Mimachlamys varia, alias le pétoncle noir – crédit photo : O. Dugornay/Ifremer

Doctorante en biologie marine au laboratoire d’écologie benthique côtière de l’Ifremer, Laure Régnier-Brisson étudie le pétoncle noir en rade de Brest. Elle participe au programme de recherche Mascoet qui vise à maintenir les pêcheries de coquille.

Laure Régnier-Brisson, doctorante à l’Ifremer

Depuis plusieurs années, la “star des criées” – la coquille Saint-Jacques – est victime de proliférations de micro-algues toxiques et potentiellement mortelles les Pseudo-nitzschia. Comme c’est un coquillage qui met du temps à se débarrasser de la toxine, les pêcheurs se reportent sur un autre coquillage, réputé tout aussi goûteux voire encore plus apprécié des gastronomes, le pétoncle noir. Ce bivalve (comme les moules ou la Saint-Jacques) a aussi la vertu de se décontaminer plus rapidement. Le problème c’est que les effectifs de ce coquillage ont aussi beaucoup baissé : on est passé de 700 tonnes à la débarque dans les années 1970 au port de Brest à 30 tonnes maximum actuellement.

Comprendre le pétoncle noir pour l’aider à se développer

Après des études en océanographie et un détour par le parc marin de Mayotte, Laure Régnier-Brisson a rejoint l’ifremer pour sa thèse consacrée à l’écologie et la dynamique de la population du pétoncle noir en rade de Brest. La chercheuse a pour mission d’étudier le comportement et la biologie du pétoncle noir dans son milieu naturel, en trois points de la rade, plus ou moins exposés aux courants, aux eaux des fleuves côtiers …donc avec des conditions différentes de salinité, de turbidité (particules en suspension dans l’eau), pollutions d’origine terrestre etc. Son travail s’intègre dans le projet de recherche MaSCoET (Maintien du Stock de Coquillages en lien avec la problématique des Efflorescences Toxiques) destiné à maintenir une pêche coquillère durable.

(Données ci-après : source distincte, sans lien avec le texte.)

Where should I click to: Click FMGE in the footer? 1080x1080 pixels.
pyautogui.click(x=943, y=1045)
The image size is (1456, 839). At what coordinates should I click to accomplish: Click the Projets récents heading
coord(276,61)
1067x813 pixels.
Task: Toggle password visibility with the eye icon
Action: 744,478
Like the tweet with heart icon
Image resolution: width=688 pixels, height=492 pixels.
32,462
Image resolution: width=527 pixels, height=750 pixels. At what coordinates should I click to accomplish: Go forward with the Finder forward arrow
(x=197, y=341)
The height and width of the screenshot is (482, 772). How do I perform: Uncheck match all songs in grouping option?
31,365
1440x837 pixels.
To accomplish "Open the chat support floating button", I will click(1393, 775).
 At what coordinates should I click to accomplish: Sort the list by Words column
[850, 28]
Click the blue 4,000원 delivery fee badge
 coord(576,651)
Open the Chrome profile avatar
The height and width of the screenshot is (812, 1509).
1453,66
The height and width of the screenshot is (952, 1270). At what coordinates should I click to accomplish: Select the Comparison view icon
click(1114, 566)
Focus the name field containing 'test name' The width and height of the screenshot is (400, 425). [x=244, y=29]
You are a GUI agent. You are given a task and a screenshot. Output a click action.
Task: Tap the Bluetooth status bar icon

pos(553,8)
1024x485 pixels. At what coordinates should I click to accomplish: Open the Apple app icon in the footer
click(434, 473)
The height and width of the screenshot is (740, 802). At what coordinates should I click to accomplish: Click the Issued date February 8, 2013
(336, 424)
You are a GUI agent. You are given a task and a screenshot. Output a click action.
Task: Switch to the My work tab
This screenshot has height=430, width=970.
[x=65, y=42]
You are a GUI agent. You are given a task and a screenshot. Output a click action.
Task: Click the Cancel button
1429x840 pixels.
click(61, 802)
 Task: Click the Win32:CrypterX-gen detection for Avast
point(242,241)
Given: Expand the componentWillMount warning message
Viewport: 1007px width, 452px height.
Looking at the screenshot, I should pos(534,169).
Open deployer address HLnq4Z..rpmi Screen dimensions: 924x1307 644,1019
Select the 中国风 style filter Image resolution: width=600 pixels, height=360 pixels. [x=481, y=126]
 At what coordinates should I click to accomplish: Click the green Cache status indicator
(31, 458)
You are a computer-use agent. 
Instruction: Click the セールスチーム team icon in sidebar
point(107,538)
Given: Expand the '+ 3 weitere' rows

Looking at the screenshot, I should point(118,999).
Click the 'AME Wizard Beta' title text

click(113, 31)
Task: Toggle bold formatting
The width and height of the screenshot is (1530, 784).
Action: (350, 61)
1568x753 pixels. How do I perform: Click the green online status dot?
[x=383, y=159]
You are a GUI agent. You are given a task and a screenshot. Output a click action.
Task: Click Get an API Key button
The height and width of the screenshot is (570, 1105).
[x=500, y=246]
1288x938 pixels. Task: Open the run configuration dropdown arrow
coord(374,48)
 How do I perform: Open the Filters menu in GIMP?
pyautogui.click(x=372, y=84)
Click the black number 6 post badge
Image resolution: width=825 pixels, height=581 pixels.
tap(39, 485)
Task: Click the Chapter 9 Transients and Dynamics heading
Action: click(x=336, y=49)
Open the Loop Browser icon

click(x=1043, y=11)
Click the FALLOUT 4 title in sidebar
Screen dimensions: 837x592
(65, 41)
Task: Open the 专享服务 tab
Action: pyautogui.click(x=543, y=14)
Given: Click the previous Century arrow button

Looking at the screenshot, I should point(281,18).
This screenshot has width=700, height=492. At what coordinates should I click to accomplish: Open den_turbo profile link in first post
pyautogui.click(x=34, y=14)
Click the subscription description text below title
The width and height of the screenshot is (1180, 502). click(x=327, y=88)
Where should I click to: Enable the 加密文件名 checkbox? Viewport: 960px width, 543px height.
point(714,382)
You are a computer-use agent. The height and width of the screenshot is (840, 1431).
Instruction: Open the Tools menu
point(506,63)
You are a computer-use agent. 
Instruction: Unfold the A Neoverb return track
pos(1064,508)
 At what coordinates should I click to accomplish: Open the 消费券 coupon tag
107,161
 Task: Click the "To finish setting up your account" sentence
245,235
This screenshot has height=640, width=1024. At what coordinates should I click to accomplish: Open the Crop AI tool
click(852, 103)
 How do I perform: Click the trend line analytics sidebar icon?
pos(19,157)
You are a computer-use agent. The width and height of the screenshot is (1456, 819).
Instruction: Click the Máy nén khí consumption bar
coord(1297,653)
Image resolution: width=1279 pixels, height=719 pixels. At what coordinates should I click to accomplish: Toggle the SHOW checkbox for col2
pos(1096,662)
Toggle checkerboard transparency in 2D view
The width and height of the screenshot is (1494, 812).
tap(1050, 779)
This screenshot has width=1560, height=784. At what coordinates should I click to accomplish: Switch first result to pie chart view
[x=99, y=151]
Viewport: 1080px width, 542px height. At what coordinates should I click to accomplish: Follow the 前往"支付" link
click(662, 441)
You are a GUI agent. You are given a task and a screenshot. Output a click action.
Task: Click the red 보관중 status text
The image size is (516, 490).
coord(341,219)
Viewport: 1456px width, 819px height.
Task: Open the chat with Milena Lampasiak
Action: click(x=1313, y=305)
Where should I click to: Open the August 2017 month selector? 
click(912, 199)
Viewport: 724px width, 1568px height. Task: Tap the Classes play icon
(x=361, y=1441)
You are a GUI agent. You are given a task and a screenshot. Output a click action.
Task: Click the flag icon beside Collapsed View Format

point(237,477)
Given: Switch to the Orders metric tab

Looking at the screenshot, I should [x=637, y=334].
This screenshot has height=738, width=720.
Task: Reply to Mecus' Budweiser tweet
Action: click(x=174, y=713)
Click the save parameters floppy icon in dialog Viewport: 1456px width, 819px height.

La thèse de Laure Régnier-Brisson vise donc à comprendre comment redynamiser les stocks de pétoncles. Il lui faut donc en savoir davantage sur les pétoncles noirs et leur effondrement : sont-ils victimes de prédateurs en surnombre ? De maladies ? Manquent-ils de supports pour s’accrocher (notamment les coquilles d’huîtres) ? Manquent-ils de nourriture ? Et que mangent au juste les pétoncles noirs ?

Trois sites de recherche en milieu naturel, en rade de Brest

Pour mener sa recherche, Laure va “semer” de jeunes pétoncles (déjà en âge de se reproduire) dans les trois sites de la rade (après enquête publique car les ensemencements occupent une petite surface du domaine public maritime). Les naissains sont produits à l’écloserie du Tinduff. Dès leur installation dans la rade, les coquillages seront régulièrement prélevés par des plongeurs (toutes les deux semaines) et confiés à la biologiste qui les examinera sous tous les angles dans son laboratoire. Les données accumulées pendant près de 2 ans serviront de matière à sa thèse et elle devrait rendre ses conclusions en 2023.